*** Opening Dataset extract ***

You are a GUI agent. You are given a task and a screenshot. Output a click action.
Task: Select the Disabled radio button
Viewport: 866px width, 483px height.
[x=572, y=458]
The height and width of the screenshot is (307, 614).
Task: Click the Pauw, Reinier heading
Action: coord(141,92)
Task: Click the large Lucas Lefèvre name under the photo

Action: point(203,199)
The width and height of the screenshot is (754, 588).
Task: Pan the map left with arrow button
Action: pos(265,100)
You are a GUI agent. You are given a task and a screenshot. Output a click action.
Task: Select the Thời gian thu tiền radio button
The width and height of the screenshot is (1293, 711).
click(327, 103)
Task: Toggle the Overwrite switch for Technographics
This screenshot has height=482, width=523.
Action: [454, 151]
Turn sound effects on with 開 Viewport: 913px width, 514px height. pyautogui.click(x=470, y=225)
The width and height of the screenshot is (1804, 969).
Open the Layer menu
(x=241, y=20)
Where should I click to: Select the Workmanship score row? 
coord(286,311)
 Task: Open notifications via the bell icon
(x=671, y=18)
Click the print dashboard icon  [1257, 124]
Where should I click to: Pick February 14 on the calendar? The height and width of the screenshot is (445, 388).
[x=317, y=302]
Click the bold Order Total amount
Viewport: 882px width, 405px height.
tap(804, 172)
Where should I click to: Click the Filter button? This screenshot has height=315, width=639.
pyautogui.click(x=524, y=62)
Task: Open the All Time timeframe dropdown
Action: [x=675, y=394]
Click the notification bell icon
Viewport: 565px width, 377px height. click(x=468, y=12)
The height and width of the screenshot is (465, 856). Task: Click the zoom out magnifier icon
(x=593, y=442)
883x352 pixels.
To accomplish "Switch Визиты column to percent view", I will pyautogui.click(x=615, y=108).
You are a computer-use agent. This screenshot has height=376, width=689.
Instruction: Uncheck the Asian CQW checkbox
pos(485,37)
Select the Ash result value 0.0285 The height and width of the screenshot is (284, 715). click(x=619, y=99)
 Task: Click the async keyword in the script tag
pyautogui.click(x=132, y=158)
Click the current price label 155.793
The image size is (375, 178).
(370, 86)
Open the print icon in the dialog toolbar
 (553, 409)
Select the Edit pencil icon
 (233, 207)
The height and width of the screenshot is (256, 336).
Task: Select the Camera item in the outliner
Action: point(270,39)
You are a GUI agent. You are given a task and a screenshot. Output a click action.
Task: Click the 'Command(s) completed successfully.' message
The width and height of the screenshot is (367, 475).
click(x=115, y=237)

*** Closing Dataset extract ***

# Work task
After reading the data, retype all of it exactly as it reads.

# Output
You are a GUI agent. You are given a task and a screenshot. Output a click action.
Task: Select the Disabled radio button
Viewport: 866px width, 483px height.
[x=572, y=458]
The height and width of the screenshot is (307, 614).
Task: Click the Pauw, Reinier heading
Action: coord(141,92)
Task: Click the large Lucas Lefèvre name under the photo

Action: point(203,199)
The width and height of the screenshot is (754, 588).
Task: Pan the map left with arrow button
Action: pos(265,100)
You are a GUI agent. You are given a task and a screenshot. Output a click action.
Task: Select the Thời gian thu tiền radio button
The width and height of the screenshot is (1293, 711).
click(327, 103)
Task: Toggle the Overwrite switch for Technographics
This screenshot has height=482, width=523.
Action: [454, 151]
Turn sound effects on with 開 Viewport: 913px width, 514px height. pyautogui.click(x=470, y=225)
The width and height of the screenshot is (1804, 969).
Open the Layer menu
(x=241, y=20)
Where should I click to: Select the Workmanship score row? 
coord(286,311)
 Task: Open notifications via the bell icon
(x=671, y=18)
Click the print dashboard icon  [1257, 124]
Where should I click to: Pick February 14 on the calendar? The height and width of the screenshot is (445, 388).
[x=317, y=302]
Click the bold Order Total amount
Viewport: 882px width, 405px height.
tap(804, 172)
Where should I click to: Click the Filter button? This screenshot has height=315, width=639.
pyautogui.click(x=524, y=62)
Task: Open the All Time timeframe dropdown
Action: [x=675, y=394]
Click the notification bell icon
Viewport: 565px width, 377px height. click(x=468, y=12)
The height and width of the screenshot is (465, 856). Task: Click the zoom out magnifier icon
(x=593, y=442)
883x352 pixels.
To accomplish "Switch Визиты column to percent view", I will pyautogui.click(x=615, y=108).
You are a computer-use agent. This screenshot has height=376, width=689.
Instruction: Uncheck the Asian CQW checkbox
pos(485,37)
Select the Ash result value 0.0285 The height and width of the screenshot is (284, 715). click(x=619, y=99)
 Task: Click the async keyword in the script tag
pyautogui.click(x=132, y=158)
Click the current price label 155.793
The image size is (375, 178).
(370, 86)
Open the print icon in the dialog toolbar
 (553, 409)
Select the Edit pencil icon
 (233, 207)
The height and width of the screenshot is (256, 336).
Task: Select the Camera item in the outliner
Action: point(270,39)
You are a GUI agent. You are given a task and a screenshot. Output a click action.
Task: Click the 'Command(s) completed successfully.' message
The width and height of the screenshot is (367, 475).
click(x=115, y=237)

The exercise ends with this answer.